SottoZero è la newsletter che pesca oggetti nel freezer della memoria e li mette in scena. Oggi scongelo una maschera per poterla distruggere.
Ogni verità, una maschera. E tu lo sai.
Tengo il piede sulla frizione perché la strada è dissestata e c’è questo posto dove vuoi portarmi che non ho idea di dove sia. La strada sale mi hai detto e io la seguo. Intorno sono solo fitti alberi mossi dal vento mentre cerco di muovermi piano, la pelle mi tira tutto il volto.
Sei stanco. Dice.
Un po’. Dico.
È che devo proprio farlo, vero? Dico.
Ti sanguina un po’ il viso. Dice.
È normale? Dico.
Sì.
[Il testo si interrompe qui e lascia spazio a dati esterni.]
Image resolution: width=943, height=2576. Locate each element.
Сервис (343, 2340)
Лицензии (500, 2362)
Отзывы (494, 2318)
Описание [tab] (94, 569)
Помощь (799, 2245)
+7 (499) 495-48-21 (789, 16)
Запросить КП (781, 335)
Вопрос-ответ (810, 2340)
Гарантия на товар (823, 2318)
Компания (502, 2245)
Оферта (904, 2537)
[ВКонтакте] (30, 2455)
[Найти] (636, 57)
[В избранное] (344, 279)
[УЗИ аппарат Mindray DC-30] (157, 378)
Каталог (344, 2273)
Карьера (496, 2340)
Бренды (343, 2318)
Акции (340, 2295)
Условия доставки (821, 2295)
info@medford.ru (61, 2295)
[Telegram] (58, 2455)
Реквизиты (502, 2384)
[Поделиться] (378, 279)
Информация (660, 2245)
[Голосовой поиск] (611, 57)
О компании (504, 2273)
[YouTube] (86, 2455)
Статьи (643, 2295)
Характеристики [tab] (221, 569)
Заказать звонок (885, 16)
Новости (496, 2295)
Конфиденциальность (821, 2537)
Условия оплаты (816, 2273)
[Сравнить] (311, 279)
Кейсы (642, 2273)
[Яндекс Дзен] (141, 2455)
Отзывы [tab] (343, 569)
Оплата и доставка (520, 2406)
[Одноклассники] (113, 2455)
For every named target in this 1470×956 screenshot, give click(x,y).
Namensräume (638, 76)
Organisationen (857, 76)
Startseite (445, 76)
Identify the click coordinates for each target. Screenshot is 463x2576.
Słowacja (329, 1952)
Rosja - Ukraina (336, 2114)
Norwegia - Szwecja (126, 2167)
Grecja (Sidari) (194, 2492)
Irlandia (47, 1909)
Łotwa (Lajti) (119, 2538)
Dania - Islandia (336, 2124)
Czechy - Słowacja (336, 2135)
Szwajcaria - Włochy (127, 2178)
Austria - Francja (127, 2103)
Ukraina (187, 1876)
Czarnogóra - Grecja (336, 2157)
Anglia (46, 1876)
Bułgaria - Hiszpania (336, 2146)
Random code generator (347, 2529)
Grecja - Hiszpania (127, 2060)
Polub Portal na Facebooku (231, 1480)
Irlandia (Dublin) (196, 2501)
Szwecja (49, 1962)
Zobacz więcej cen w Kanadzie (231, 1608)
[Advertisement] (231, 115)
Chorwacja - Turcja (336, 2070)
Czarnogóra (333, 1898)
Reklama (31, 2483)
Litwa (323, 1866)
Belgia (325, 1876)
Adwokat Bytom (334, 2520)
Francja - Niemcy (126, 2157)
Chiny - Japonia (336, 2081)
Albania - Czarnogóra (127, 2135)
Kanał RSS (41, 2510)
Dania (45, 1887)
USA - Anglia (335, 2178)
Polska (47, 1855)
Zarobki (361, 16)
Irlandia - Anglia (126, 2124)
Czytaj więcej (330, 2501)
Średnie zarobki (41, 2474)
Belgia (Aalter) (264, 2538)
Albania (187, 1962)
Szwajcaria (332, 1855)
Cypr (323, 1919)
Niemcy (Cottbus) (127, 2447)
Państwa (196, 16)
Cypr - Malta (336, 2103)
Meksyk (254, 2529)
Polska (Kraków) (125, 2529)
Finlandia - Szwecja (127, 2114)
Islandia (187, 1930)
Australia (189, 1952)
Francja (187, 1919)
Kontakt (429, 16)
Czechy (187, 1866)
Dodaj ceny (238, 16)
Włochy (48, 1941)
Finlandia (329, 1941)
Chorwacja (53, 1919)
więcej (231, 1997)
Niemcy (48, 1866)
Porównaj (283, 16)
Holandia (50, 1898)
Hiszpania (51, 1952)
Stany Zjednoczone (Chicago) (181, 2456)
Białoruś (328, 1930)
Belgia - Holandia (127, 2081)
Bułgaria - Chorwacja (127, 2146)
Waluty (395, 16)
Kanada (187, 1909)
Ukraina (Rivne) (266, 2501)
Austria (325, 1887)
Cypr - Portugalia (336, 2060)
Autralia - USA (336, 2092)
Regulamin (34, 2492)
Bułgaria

E siamo quasi arrivati. Dice.
La montagna non è più alta di sei, settecento metri. Le ruote quattro stagioni ingabbiate dalle catene procedono seguite dal crepitìo del ghiaccio che si spezza. In pochi si avventurano fin qui, è una strada secondaria che arriva a una cima laterale del monte ed è immersa nel buio.
Sei bella. Dico.
Smettila. Dici.
Mi passo i polpastrelli sul viso, la pelle alterna punti lisci e caldi a solchi bitorzoluti da cui piccole pellicine bianche e rosa si staccano.
Non toccarti. Dice.
Ok, ok. Dico.
Sapevi sarebbe arrivato il momento. Dice.
Ho paura sai? Dico.
E di cosa? Dice.
Scherzi? Dico.
Lei guarda fuori, ha i capelli spessi, si sciolgono nella notte e si perdono nel verde scuro degli alberi quasi a sostituirne i tronchi.
No, io non scherzo mai. Dice.
Sterzo per una curva e la cintura mi sfiora il collo e i corpi oscillano, la sua mano sfiora la mia. È fredda, la guardo, la porta al naso, ha la pelle trasparente e profuma dell’odore di un momento esatto di notte, quando la vita sente che il sole sta tornando e la luna se ne va e gli animaletti muovono la terra.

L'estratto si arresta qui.